NMI Burial Excavation Records

County: Mayo Site name: Corrib Onshore Pipeline, Aughoose, Glengad, Bellagelly and Bellanaboy

Sites and Monuments Record No.: N/A Licence number: 11E0214 and ext.

Author: David Bayley

Site type: Palaeo-environmental information

Period/Dating:

ITM: E 483899m, N 836842m

Latitude, Longitude (decimal degrees): 54.267198, -9.782329

Monitoring was undertaken during the construction phase of the Corrib Onshore Pipeline from July 2011 to June 2014 under licences 11E0214 and 11R0090. All ground disturbance work and tunnel arisings associated with the construction of the tunnel for the pipeline project were monitored. The route was approximately 8.3km long from the landfall (Glengad) to the Bellanaboy Bridge Gas Terminal. The onshore element of this project took place in Glengad, Aughoose and Bellagelly townlands while the tunnel was excavated below the bed of Sruwaddacon Bay.

Monitoring was undertaken to determine the presence (if any) of below-ground or previously unknown archaeological features. This work followed previous monitoring carried out at Glengad and Broadhaven Bay in 2002, 2005, 2008 and 2009 and testing carried out at Aughoose in 2010. No archaeological features or artefacts were identified during the monitoring works.

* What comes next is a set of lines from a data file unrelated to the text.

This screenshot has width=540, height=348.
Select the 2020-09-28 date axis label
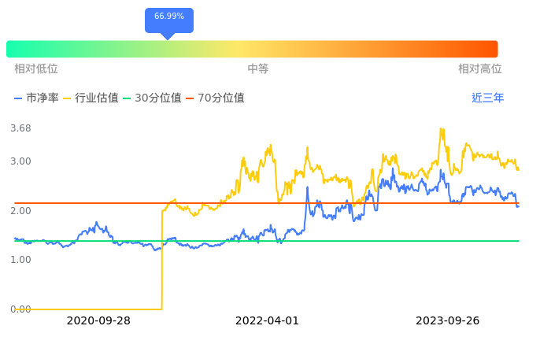pyautogui.click(x=98, y=321)
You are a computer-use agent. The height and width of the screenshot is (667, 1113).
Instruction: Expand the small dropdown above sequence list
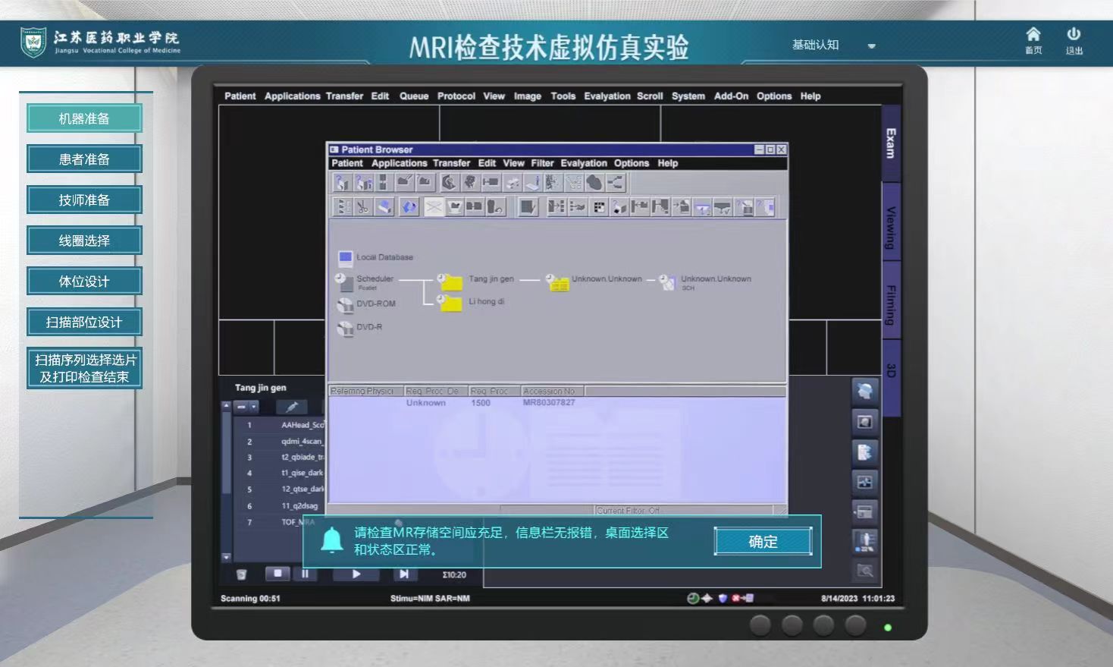pyautogui.click(x=246, y=407)
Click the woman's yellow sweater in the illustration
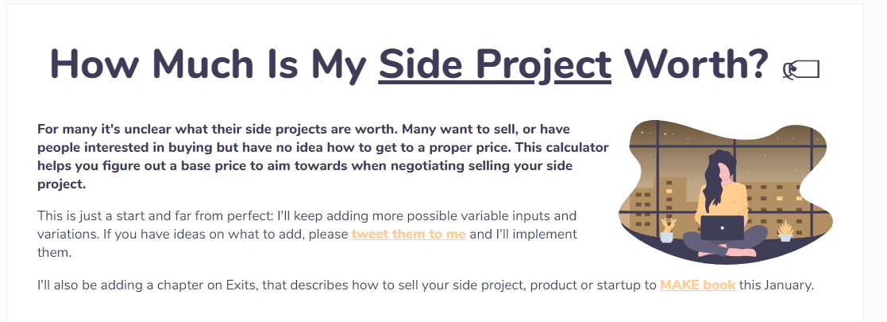This screenshot has height=322, width=887. (x=735, y=199)
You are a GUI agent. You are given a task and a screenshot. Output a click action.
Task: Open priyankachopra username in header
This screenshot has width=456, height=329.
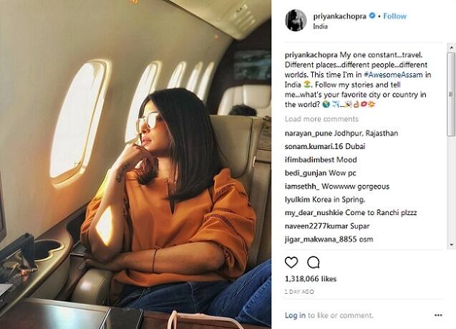(339, 16)
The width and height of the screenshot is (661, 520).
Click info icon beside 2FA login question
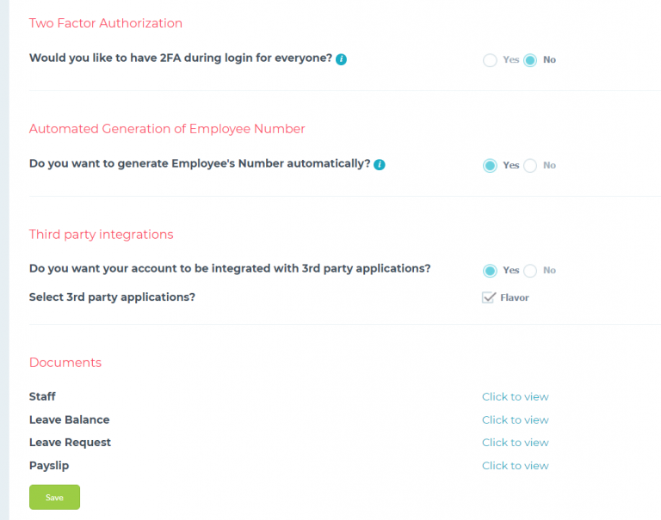(x=341, y=59)
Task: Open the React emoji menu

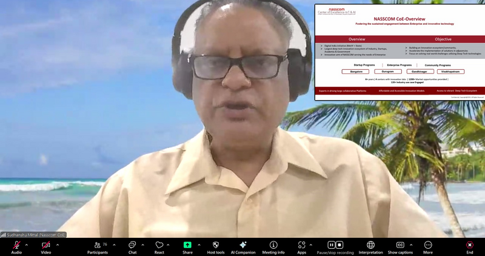Action: (x=159, y=246)
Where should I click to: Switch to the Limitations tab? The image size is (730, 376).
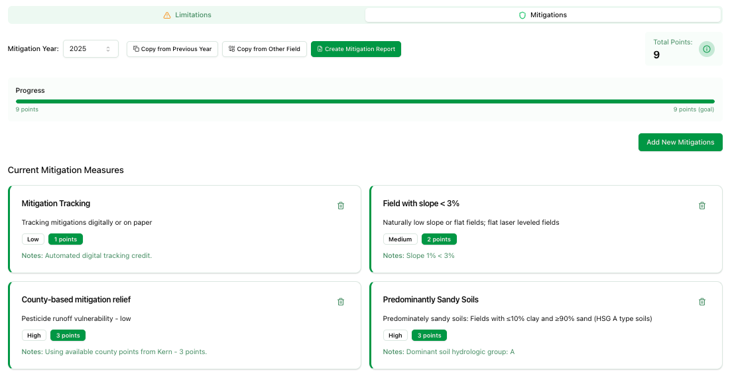pyautogui.click(x=187, y=15)
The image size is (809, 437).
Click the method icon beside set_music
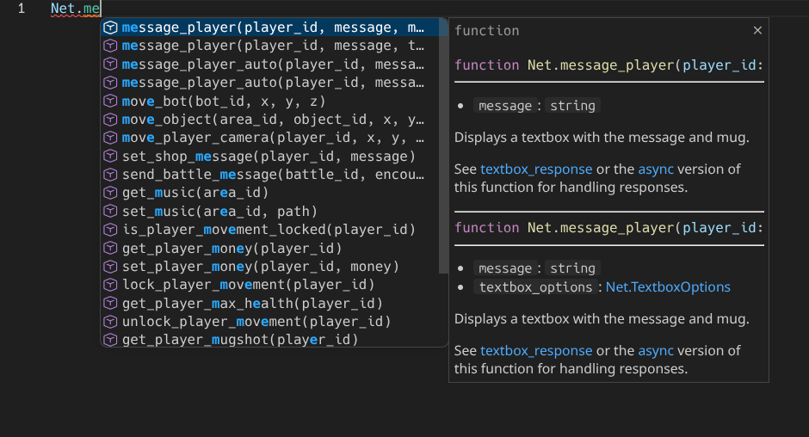(x=110, y=212)

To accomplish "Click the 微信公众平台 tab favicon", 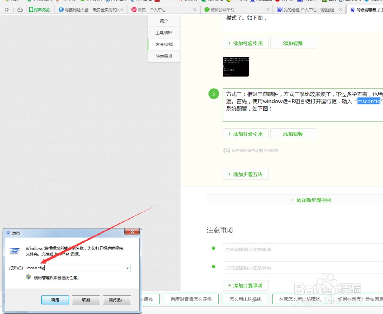I will click(x=206, y=9).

Palaeo-environmental analysis of the tunnel arisings provided a rare opportunity to examine sealed organic deposits along what is now seen as a dynamic coastal environment. While no evidence was identified during the monitoring programme for the presence of human activity within and around Sruwaddacon Bay, the dating and identification of wood and organic samples has contributed to a small body of information that has helped reveal the vegetational history of the bay during the post-glacial period.

The environmental results show that Sruwaddacon Bay was not always a wide, treeless environment with extensive tracts of bogland. The surrounding area was dominated by trees in the Early Holocene/Mesolithic period. The pollen assemblages are dominated by arboreal (tree) taxa and are represented by Pinus (pine), Corylus (hazel), Quercus (oak), Ulmus (elm), Salix (willow), Betula (birch), with Pinus and Corylus having the highest representation pointing to the presence of many trees and shrubs in the locality. Wood samples from the tunnel area were identified as pine, hazel, alder and oak. Herbaceous and grassland pollen which are indicative of pasture are very low. However, some Poaceae (grasses) were recorded, all be it at low levels, in some of the samples suggesting that there was some open area or grasses growing close by the tunnelling works. While the environmental evidence is suggestive of an environment that could support the presence of man, no physical evidence has been found to support this theory (O’Carroll 2013).

The results of detailed environmental analyses demonstrate a woodland landscape dominated by pine and hazel trees. The positive identification of alder wood remains and the early date of cal BC 7847- 7595 provides direct evidence that alder trees had reached the west of Ireland earlier than was previously thought.

Reference:

O’Carroll, E. (2013) 'Preliminary report on environmental samples from Sruwaddacon Bay, Co. Mayo.' Unpublished report on behalf of Courtney Derry Heritage Consultancy. 

c/o Courtney Deery Heritage Consultancy Ltd. Lynwood House, Ballinteer Road, Dublin 16.